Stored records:
::::
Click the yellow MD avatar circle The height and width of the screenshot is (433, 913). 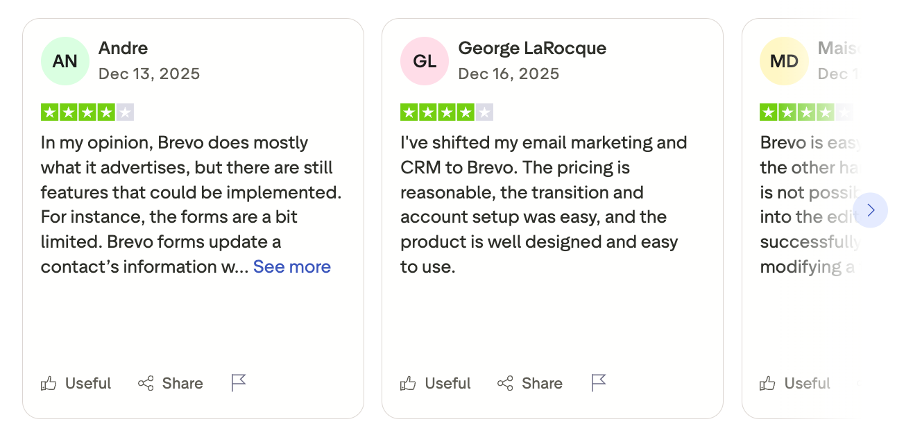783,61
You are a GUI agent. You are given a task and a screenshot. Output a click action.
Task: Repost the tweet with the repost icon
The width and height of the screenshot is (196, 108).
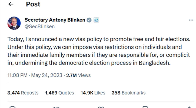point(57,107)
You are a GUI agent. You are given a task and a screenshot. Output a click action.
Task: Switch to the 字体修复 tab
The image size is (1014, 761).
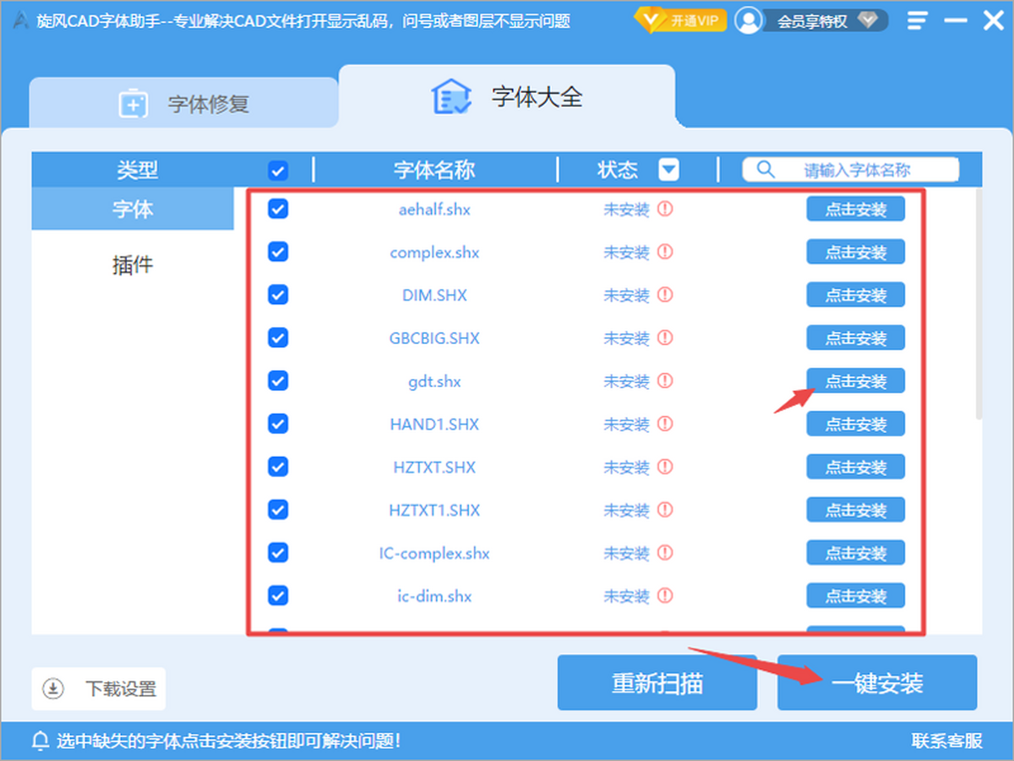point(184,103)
::::
Exercise instructions: The copy should hold exactly the lines from the line containing "Task: Repost the tweet with the repost icon" through the end of the data, both ends included, and no pictures.

Answer to this exercise:
Task: Repost the tweet with the repost icon
The width and height of the screenshot is (196, 108).
point(57,107)
You are a GUI agent. You are given a task and a screenshot. Output a click action.
Task: Switch to the 字体修复 tab
The image size is (1014, 761).
point(184,103)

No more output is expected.